What is expected: Restate word for word the entries below, starting with the line with "This screenshot has width=1022, height=488." and continuing through the line with "Viewport: 1568px width, 693px height.". Include both of those lines and no others.

** Opening Task input block **

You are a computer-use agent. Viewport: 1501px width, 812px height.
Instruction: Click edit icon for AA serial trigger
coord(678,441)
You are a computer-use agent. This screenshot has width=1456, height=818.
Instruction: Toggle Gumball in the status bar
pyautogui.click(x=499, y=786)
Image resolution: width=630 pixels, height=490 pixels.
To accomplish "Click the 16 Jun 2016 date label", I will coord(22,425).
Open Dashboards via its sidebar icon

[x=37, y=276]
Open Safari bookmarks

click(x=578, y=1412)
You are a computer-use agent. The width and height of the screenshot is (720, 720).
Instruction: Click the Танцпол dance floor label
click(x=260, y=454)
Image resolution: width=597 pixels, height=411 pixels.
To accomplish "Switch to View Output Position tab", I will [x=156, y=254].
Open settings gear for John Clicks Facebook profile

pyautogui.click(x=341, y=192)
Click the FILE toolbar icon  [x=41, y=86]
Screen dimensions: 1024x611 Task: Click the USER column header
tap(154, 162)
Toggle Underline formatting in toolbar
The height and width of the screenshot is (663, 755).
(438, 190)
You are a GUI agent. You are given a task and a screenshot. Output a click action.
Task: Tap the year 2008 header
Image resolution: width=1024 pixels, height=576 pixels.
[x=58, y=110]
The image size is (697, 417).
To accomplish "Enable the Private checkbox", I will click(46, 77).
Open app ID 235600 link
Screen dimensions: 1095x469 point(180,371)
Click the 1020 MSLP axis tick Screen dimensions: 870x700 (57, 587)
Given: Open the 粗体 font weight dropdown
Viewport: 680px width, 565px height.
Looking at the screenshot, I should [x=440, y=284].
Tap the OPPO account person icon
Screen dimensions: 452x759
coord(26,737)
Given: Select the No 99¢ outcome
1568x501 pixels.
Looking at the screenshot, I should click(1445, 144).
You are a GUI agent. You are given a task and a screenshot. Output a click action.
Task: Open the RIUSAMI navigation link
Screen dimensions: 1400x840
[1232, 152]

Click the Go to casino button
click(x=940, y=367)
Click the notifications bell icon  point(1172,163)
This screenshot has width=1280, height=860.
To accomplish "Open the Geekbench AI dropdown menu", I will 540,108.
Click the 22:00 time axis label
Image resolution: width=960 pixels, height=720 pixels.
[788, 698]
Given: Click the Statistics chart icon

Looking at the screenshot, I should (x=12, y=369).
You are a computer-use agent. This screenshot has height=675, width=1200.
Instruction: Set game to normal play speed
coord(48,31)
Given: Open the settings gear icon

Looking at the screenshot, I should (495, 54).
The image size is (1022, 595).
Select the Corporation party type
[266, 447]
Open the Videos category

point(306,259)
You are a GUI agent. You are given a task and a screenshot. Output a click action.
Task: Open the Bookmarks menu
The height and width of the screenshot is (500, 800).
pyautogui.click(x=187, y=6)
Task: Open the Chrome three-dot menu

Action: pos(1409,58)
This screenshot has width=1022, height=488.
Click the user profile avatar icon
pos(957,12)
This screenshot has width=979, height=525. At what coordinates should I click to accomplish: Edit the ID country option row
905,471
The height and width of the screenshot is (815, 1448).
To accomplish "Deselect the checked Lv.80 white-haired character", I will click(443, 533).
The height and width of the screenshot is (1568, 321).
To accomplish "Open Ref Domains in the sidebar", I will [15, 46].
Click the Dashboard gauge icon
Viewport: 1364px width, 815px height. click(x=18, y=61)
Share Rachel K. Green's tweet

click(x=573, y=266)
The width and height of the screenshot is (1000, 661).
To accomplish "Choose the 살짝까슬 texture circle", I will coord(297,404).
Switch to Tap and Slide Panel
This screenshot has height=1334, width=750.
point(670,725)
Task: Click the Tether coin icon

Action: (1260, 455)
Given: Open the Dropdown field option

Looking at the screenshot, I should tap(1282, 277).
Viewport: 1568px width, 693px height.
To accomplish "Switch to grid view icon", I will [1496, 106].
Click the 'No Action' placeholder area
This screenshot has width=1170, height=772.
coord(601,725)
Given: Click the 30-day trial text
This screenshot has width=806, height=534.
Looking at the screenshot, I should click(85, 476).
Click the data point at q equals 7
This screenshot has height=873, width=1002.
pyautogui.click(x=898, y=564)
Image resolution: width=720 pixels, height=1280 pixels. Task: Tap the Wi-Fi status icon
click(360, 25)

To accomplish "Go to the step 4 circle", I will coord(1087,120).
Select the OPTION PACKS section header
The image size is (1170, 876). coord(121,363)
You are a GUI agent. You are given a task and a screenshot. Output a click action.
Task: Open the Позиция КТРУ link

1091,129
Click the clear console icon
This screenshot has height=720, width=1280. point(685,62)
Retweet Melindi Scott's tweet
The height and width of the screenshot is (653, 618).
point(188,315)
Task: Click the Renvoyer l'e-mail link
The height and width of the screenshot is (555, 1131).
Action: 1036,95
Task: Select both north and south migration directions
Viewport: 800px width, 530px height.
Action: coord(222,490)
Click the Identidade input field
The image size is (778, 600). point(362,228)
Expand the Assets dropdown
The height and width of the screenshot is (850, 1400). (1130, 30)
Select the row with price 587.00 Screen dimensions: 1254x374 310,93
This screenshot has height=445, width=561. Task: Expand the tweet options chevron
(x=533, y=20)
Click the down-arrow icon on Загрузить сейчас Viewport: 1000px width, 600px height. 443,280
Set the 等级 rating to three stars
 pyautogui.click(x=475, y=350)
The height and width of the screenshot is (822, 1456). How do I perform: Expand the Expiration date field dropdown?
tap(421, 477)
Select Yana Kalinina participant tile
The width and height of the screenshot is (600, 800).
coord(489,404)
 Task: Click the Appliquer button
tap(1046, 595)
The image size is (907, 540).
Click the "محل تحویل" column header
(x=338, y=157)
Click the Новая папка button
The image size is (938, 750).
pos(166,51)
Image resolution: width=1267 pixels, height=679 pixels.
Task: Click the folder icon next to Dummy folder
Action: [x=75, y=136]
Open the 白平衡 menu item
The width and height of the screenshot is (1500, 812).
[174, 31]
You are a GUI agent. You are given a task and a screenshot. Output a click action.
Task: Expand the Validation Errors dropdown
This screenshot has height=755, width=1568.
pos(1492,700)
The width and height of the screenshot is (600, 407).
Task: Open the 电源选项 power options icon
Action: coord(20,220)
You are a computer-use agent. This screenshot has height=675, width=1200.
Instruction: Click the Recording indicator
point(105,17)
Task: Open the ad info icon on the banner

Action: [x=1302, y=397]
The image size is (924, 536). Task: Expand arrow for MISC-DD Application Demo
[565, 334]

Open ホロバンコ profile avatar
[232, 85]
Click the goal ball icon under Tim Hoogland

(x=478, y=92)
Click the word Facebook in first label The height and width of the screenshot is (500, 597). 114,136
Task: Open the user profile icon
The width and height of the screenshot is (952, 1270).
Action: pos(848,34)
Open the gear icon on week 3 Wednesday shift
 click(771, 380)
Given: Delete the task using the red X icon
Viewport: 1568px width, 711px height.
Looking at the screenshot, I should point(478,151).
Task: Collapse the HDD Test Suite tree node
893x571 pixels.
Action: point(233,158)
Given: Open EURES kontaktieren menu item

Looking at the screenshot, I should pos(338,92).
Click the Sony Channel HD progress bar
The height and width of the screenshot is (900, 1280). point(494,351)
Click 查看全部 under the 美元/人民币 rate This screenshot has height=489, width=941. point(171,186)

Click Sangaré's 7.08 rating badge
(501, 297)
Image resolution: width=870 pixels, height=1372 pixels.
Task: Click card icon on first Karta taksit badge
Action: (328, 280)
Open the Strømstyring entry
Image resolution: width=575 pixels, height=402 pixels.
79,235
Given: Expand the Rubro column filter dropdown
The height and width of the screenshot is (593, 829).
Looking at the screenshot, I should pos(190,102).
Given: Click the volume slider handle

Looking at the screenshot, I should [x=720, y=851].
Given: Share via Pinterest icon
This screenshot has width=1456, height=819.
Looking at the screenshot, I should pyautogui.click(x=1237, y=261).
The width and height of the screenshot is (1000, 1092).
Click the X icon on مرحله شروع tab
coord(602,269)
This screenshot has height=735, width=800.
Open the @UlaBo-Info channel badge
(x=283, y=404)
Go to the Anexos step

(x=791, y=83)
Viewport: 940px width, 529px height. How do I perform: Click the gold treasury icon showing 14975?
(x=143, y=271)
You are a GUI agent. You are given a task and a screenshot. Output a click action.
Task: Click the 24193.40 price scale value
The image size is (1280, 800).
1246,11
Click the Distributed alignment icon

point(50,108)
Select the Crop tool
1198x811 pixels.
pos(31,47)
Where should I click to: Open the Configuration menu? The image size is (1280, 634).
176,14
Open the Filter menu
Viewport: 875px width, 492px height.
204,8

** Closing Task input block **

Response to the task:
This screenshot has width=1022, height=488.
Click the user profile avatar icon
pos(957,12)
This screenshot has width=979, height=525. At what coordinates should I click to accomplish: Edit the ID country option row
905,471
The height and width of the screenshot is (815, 1448).
To accomplish "Deselect the checked Lv.80 white-haired character", I will click(443, 533).
The height and width of the screenshot is (1568, 321).
To accomplish "Open Ref Domains in the sidebar", I will [15, 46].
Click the Dashboard gauge icon
Viewport: 1364px width, 815px height. click(x=18, y=61)
Share Rachel K. Green's tweet

click(x=573, y=266)
The width and height of the screenshot is (1000, 661).
To accomplish "Choose the 살짝까슬 texture circle", I will coord(297,404).
Switch to Tap and Slide Panel
This screenshot has height=1334, width=750.
point(670,725)
Task: Click the Tether coin icon

Action: (1260, 455)
Given: Open the Dropdown field option

Looking at the screenshot, I should tap(1282, 277).
Viewport: 1568px width, 693px height.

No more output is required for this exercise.